Fitness more important than fatness, but lose weight to avoid disability
Obese people are likely to live as long as people of normal weight – providing they are fit, according to US researchers who studied 2,603 people in their sixties and older, over a 12-year period.
Participants were measured for body weight, waist size and body mass index (BMI), had a battery of medical tests and also underwent treadmill exercise testing to see how fit they were.
Those who were most fit were much less likely to have diabetes, high cholesterol, and high blood pressure.
Among people who were fit, survival rates were similar for normal weight, overweight, and obese people.
Other researchers from the University of Pennsylvania, agree that obese people can live as long as people with a normal weight.
They say that survival rates for obese people have increased markedly since the 1960s, which they put down to better medical treatments for the conditions associated with it.
However, there is a greater chance they will be living with disabilities than people of normal weight.

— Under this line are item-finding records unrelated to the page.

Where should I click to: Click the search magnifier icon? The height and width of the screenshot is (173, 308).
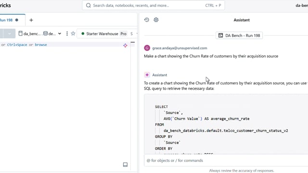click(x=89, y=5)
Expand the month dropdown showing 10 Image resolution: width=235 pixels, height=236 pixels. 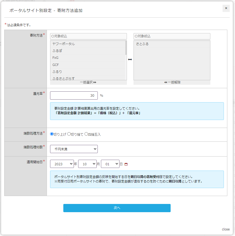coord(87,164)
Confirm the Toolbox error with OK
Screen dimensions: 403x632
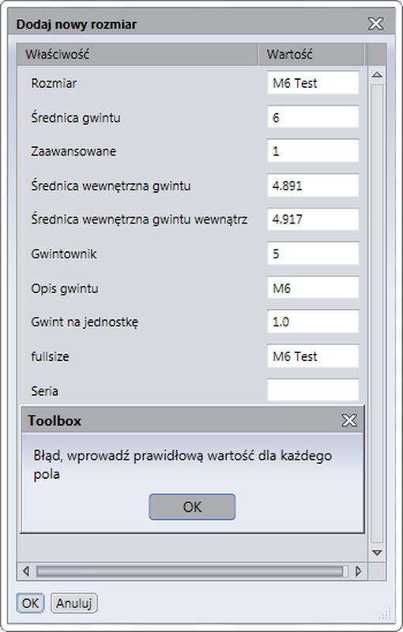tap(192, 506)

Once a person’s BMI got over about 30, they experienced a big jump in difficulties with everyday tasks, due to reduced mobility from a greater body mass, and from some of the conditions associated with obesity – such as musculoskeletal disorders (arthritis, back pain), reduced muscle strength and reduced heart and lung function.
While the first study showed that some of the medical complications of obesity can be managed by keeping fit, reducing the disability from larger than normal body mass requires not just fitness, but shedding body weight.
That requires not just exercise but caloric restriction – a weight loss diet.